• EXERCISE TEXT
------
Electrical signals travel around your brain and throughout your body, carrying messages to receptors and cells in the blink of an eye.
Nerve impulses involve the opening and closing of ion channels. These are selectively permeable, water-filled molecular tunnels that pass through the cell membrane and allow ions — electrically charged atoms — or small molecules to enter or leave the cell. The flow of ions creates an electrical current that produces tiny voltage changes across the neuron’s cell membrane.
The ability of a neuron to generate an electrical impulse depends on a difference in charge between the inside and outside of the cell. When a nerve impulse begins, a dramatic reversal in the electrical potential occurs on the cell’s membrane, as the neuron switches from an internal negative charge to a positive charge state. The change, called an action potential, then passes along the axon’s membrane at speeds up to several hundred miles per hour. In this way, a neuron may be able to fire impulses multiple times every second.
When these voltage changes reach the end of an axon, they trigger the release of neurotransmitters, the brain’s chemical messengers. Neurotransmitters are released at nerve terminals, diffuse across the synapse, and bind to receptors on the surface of the target cell (often another neuron, but also possibly a muscle or gland cell). These receptors act as on-and-off switches for the next cell. Each receptor has a distinctly shaped region that selectively recognizes a particular chemical messenger. A neurotransmitter fits into this region in much the same way that a key fits into a lock. When the transmitter is in place, this interaction alters the target cell’s membrane potential and triggers a response from the target cell, such as the generation of an action potential, the contraction of a muscle, the stimulation of enzyme activity, or the inhibition of neurotransmitter release.
------
• TASK REQUIREMENTS
Copy the nerve-impulse passage from "When these voltage" to "of neurotransmitter release.", substituting "synaptic cleft" for "synapse".
------
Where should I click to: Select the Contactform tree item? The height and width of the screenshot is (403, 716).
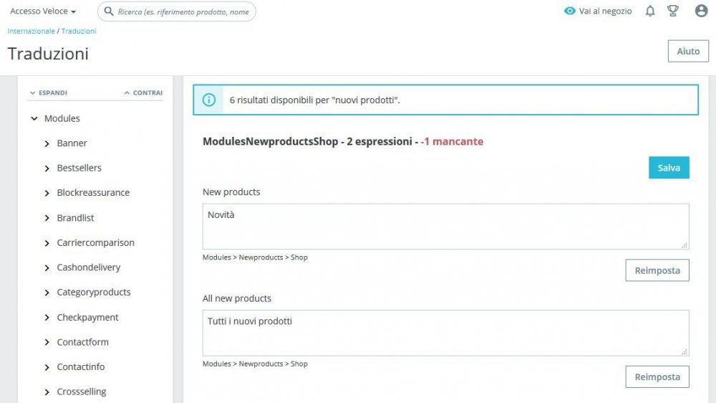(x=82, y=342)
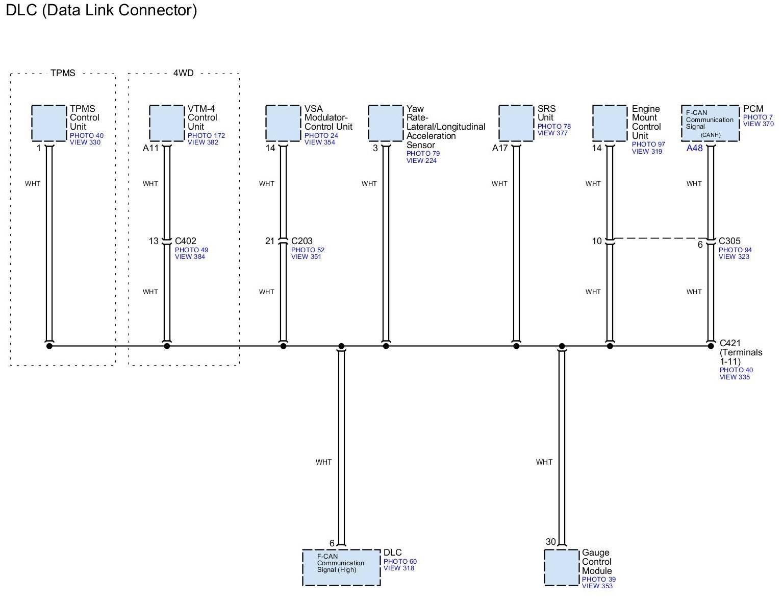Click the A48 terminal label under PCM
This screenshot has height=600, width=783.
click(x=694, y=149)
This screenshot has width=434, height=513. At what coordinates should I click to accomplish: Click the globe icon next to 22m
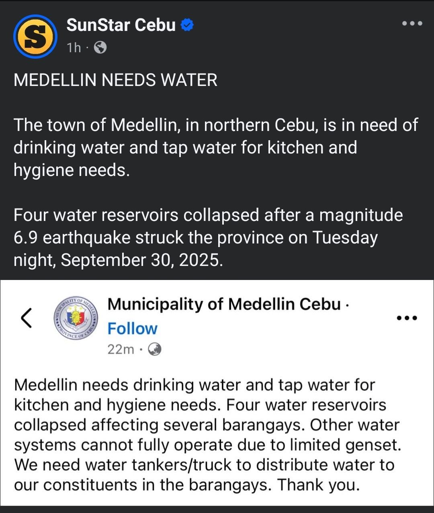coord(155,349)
------
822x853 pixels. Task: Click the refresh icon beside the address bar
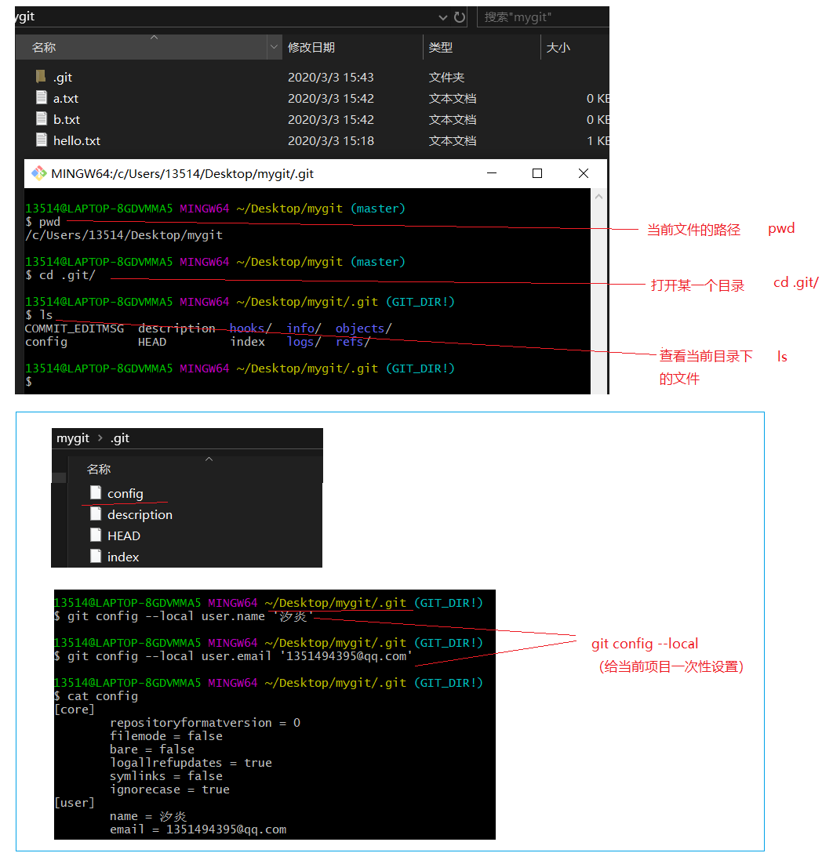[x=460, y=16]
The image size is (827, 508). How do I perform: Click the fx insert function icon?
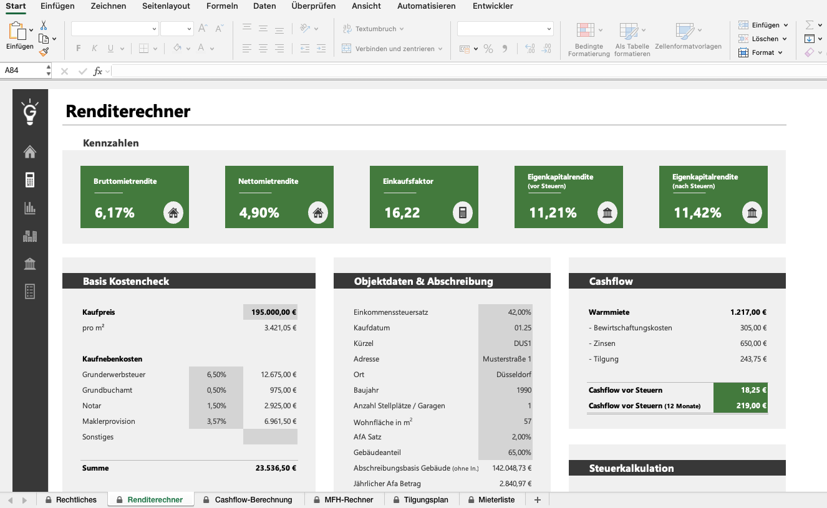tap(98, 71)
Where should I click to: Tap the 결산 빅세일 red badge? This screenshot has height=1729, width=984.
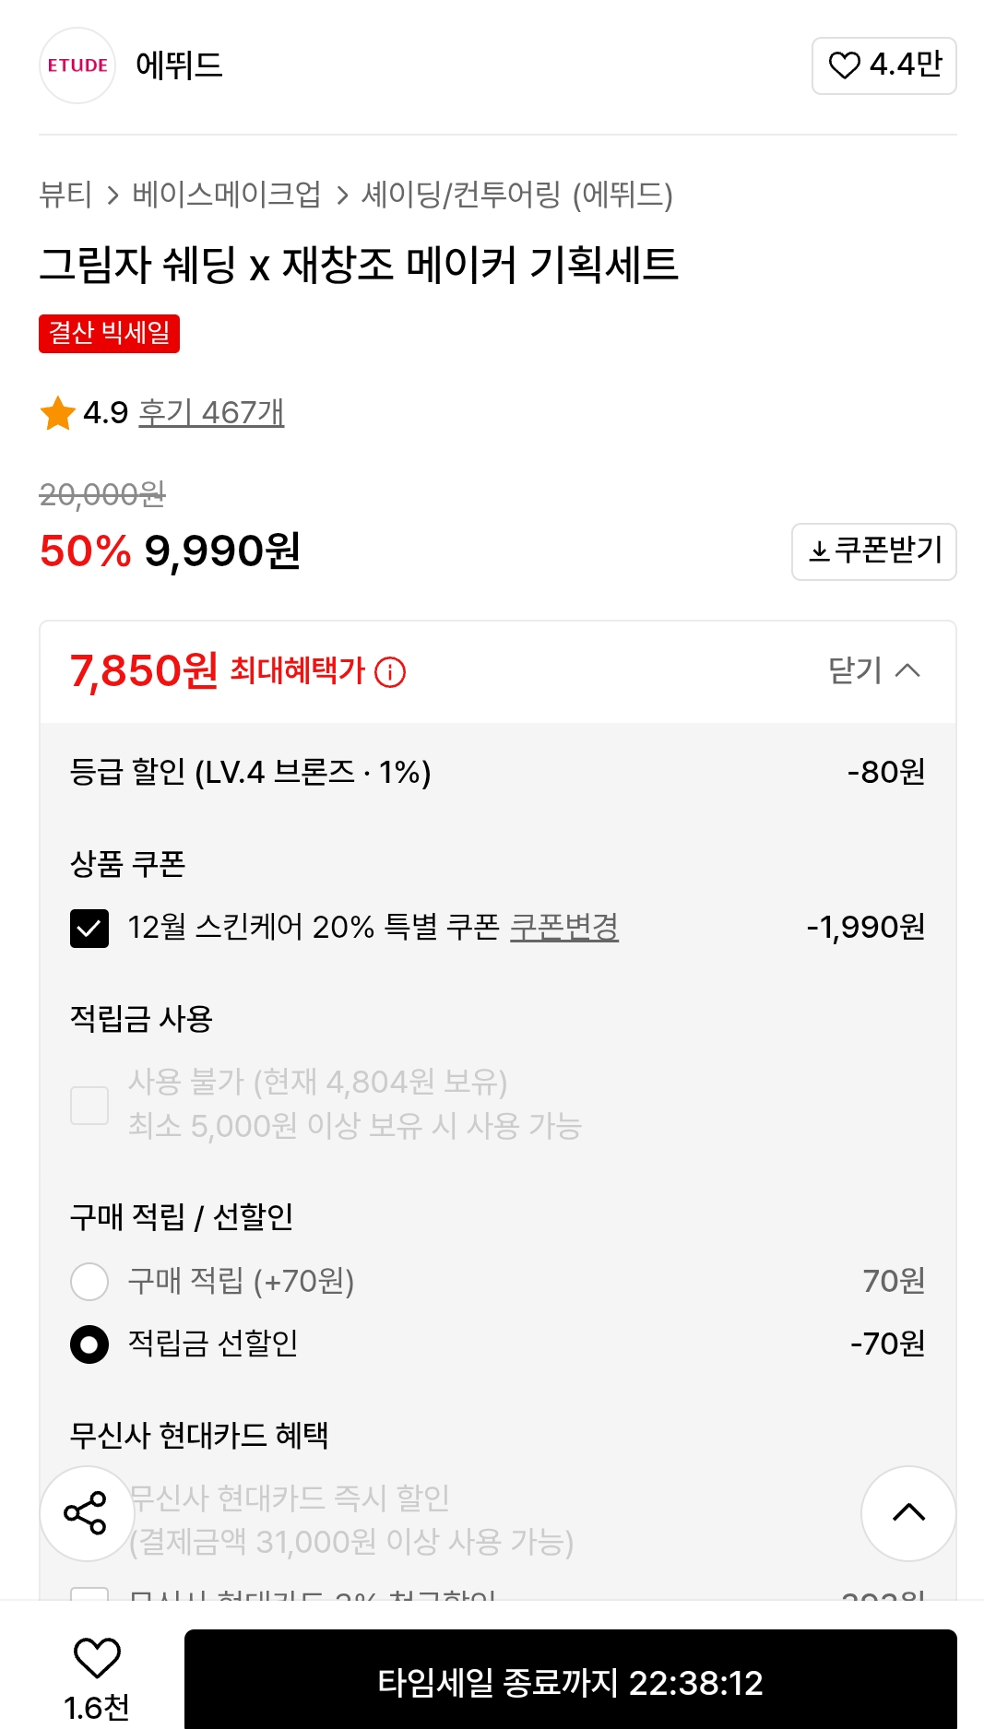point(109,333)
------
• EXPECTED OUTPUT
When these voltage changes reach the end of an axon, they trigger the release of neurotransmitters, the brain’s chemical messengers. Neurotransmitters are released at nerve terminals, diffuse across the synaptic cleft, and bind to receptors on the surface of the target cell (often another neuron, but also possibly a muscle or gland cell). These receptors act as on-and-off switches for the next cell. Each receptor has a distinctly shaped region that selectively recognizes a particular chemical messenger. A neurotransmitter fits into this region in much the same way that a key fits into a lock. When the transmitter is in place, this interaction alters the target cell’s membrane potential and triggers a response from the target cell, such as the generation of an action potential, the contraction of a muscle, the stimulation of enzyme activity, or the inhibition of neurotransmitter release.